■ Prompt
Only the lines from the one containing "The width and" through the end of the entries should be returned, exactly as they are, with the pictures omitted.

■ Data records

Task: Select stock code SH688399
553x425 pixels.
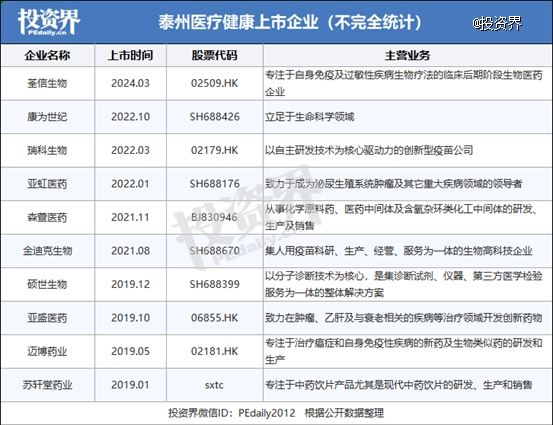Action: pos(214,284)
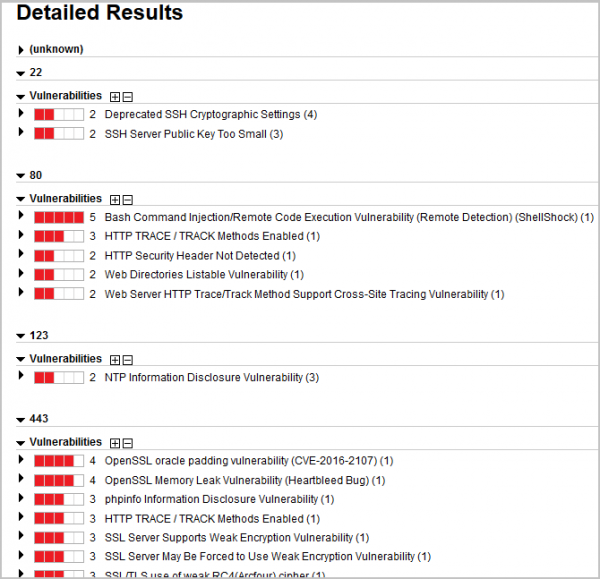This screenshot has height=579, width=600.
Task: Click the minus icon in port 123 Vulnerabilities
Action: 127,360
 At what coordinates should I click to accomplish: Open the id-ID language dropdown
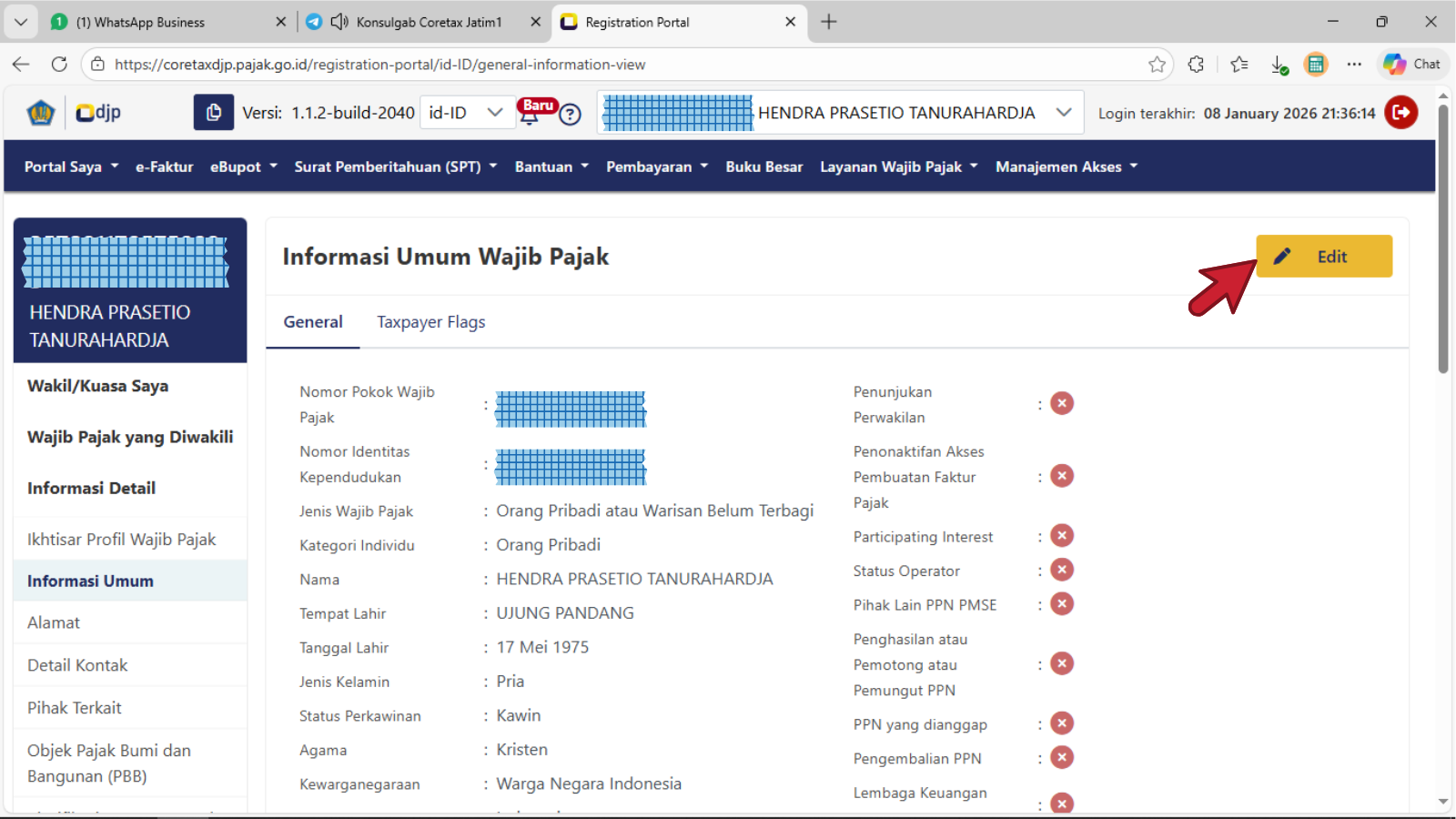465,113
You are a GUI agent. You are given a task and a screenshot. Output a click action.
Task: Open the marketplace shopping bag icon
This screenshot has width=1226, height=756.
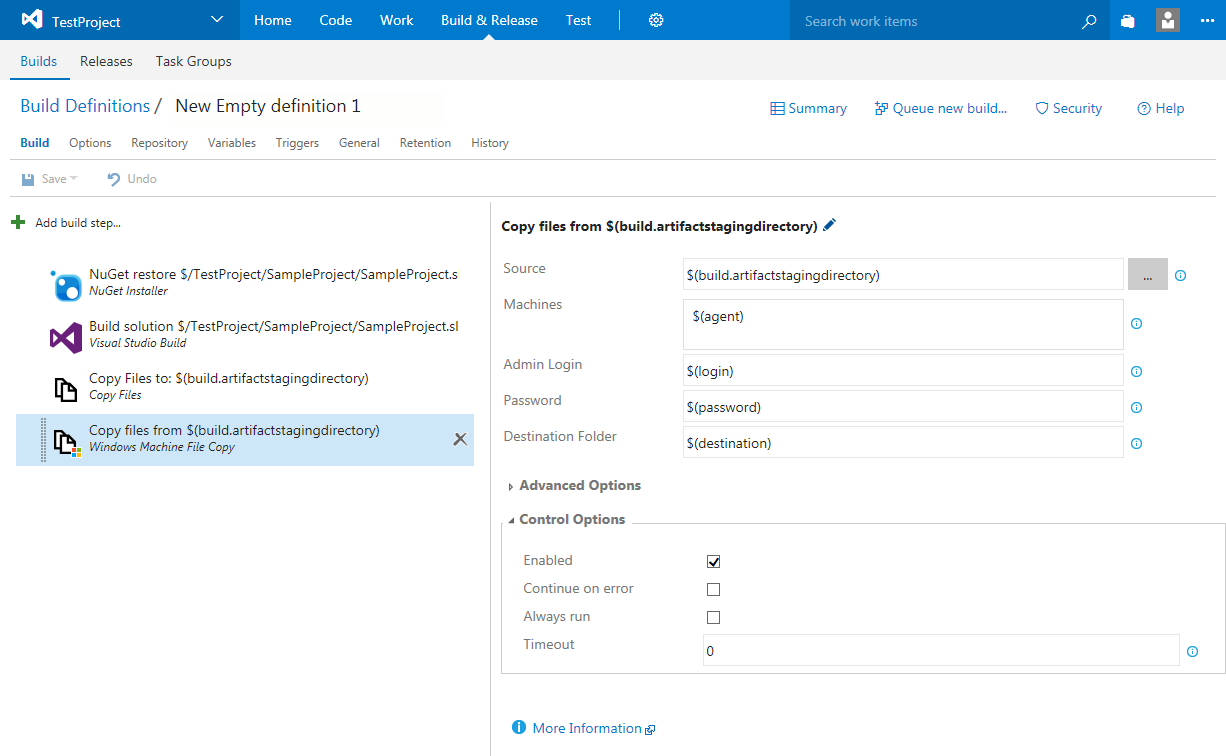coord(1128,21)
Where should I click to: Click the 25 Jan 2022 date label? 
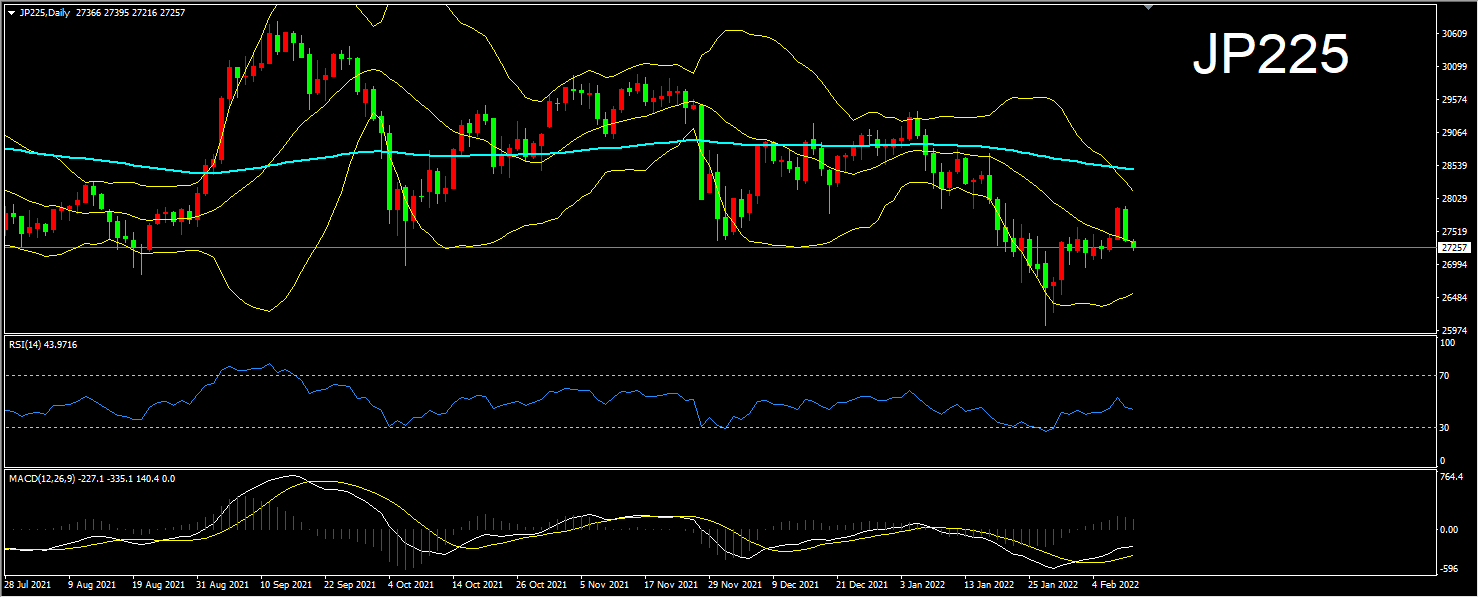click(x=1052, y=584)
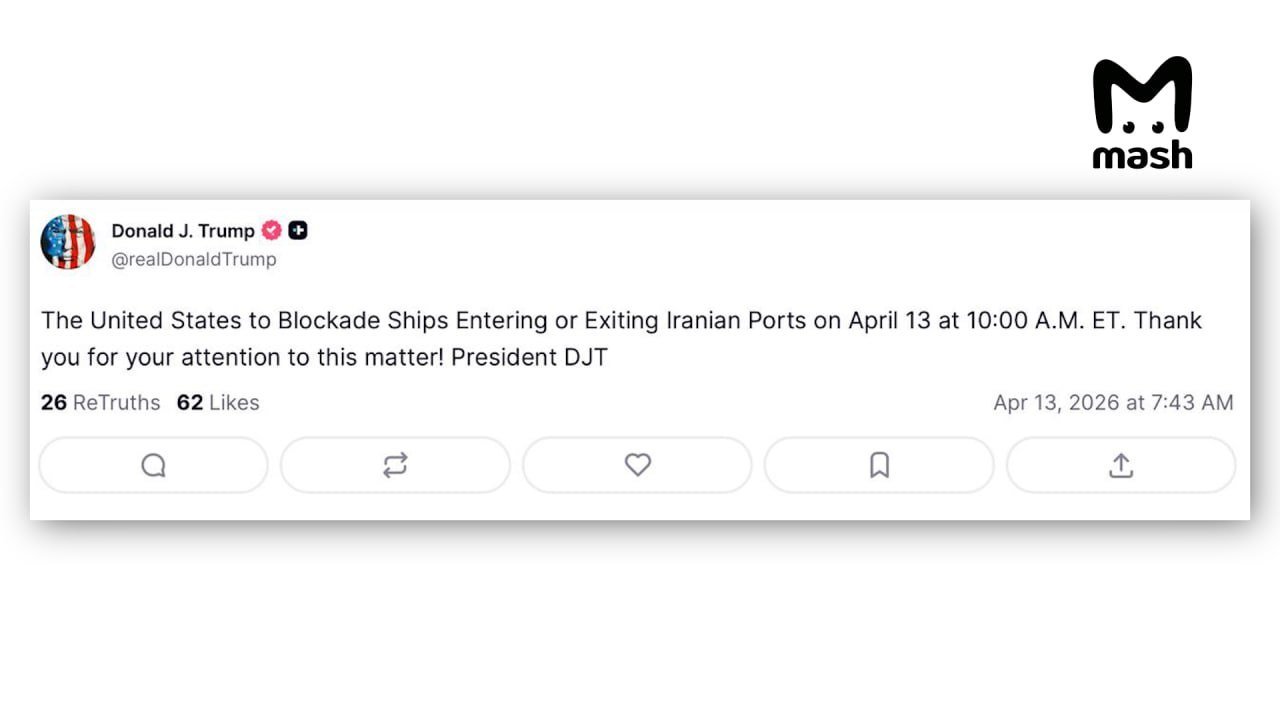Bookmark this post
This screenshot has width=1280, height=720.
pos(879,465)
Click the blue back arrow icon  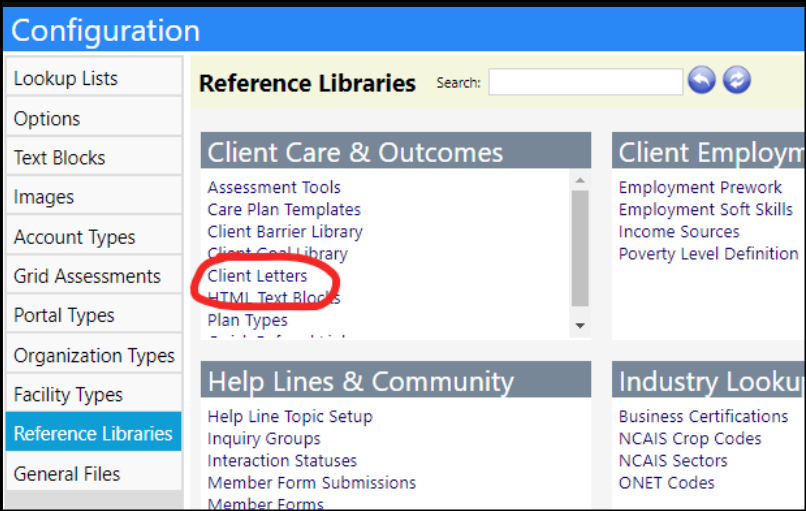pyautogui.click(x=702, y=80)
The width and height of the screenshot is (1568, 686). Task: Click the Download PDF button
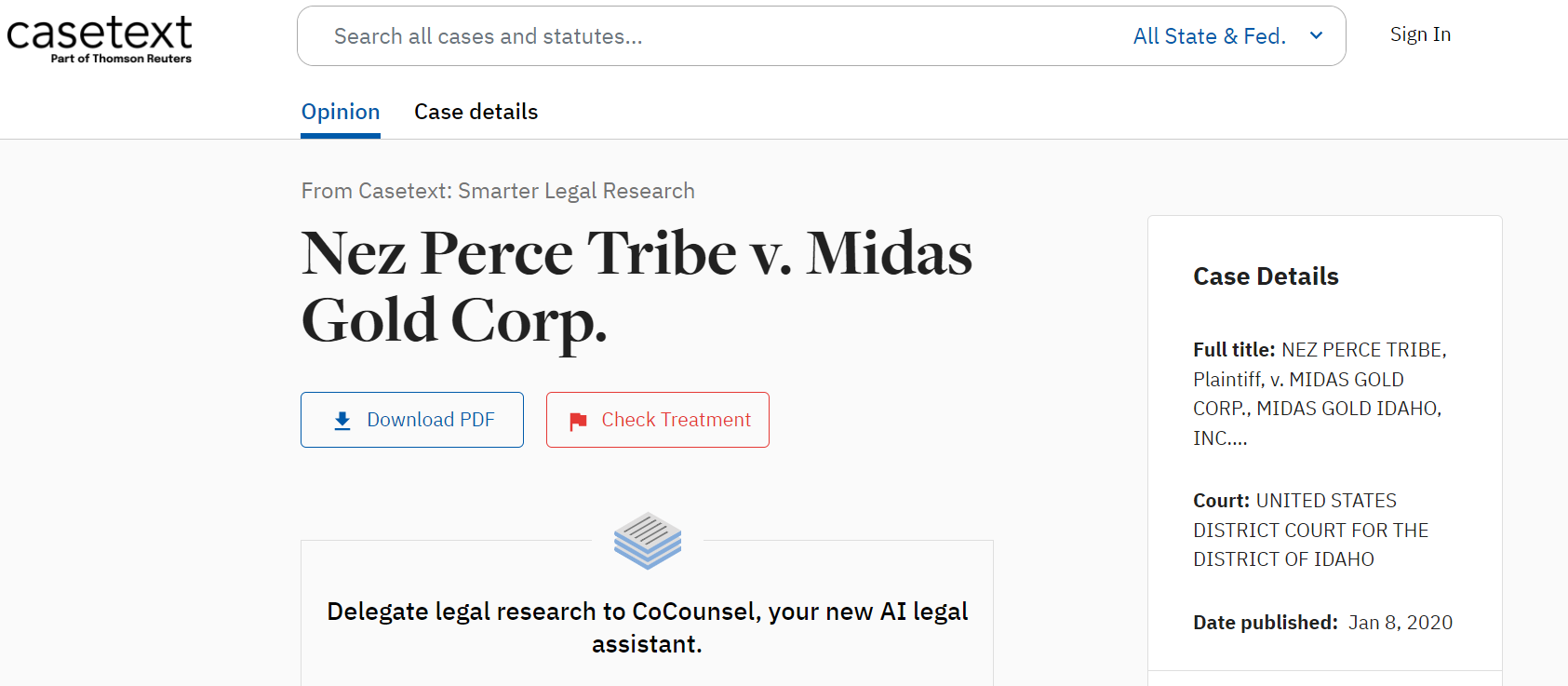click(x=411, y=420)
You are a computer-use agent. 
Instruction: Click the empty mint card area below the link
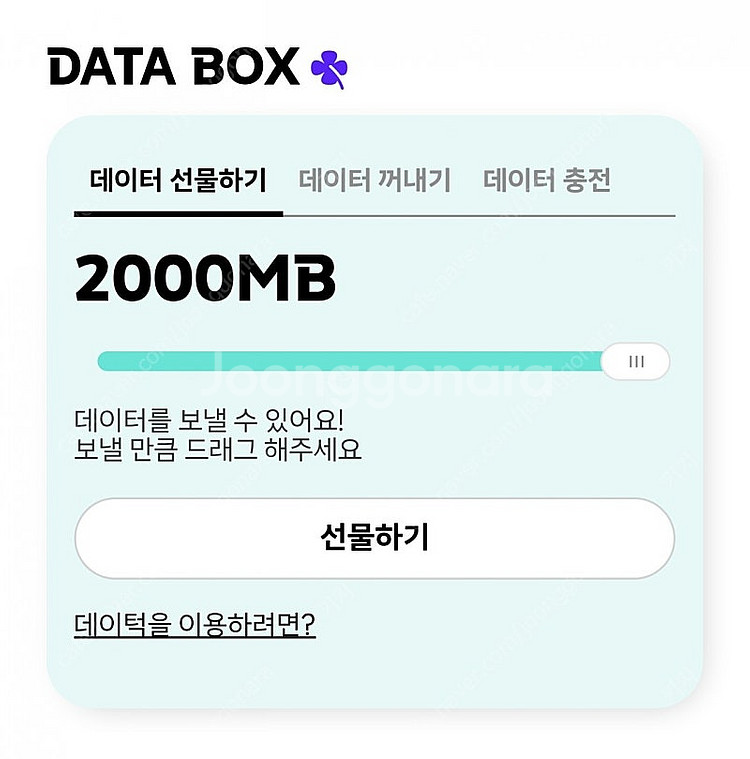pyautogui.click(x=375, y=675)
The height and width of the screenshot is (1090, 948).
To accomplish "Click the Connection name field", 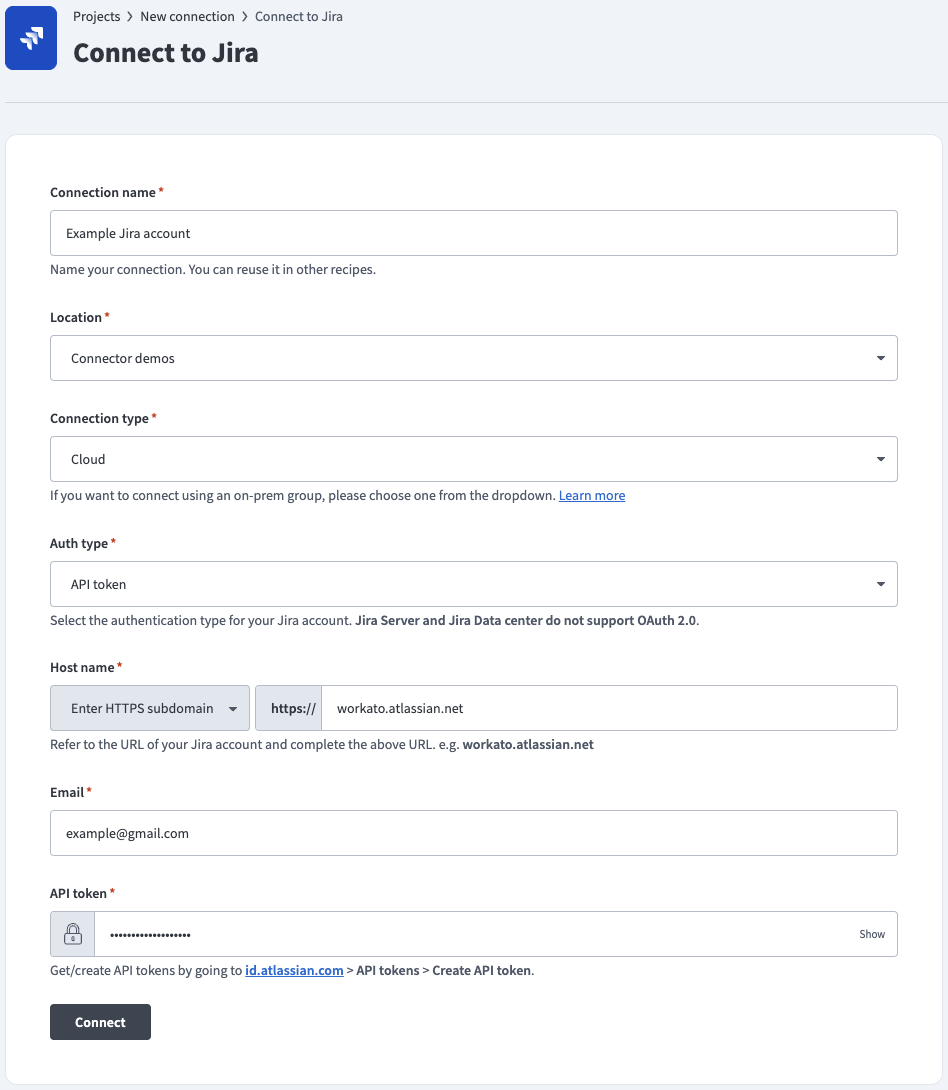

■ Answer to this exercise
The width and height of the screenshot is (1568, 686). Task: Click the Download PDF button
click(x=411, y=420)
You are a computer-use agent. 
Instruction: Click the empty mint card area below the link
pyautogui.click(x=375, y=675)
The height and width of the screenshot is (1090, 948).
To accomplish "Click the Connection name field", 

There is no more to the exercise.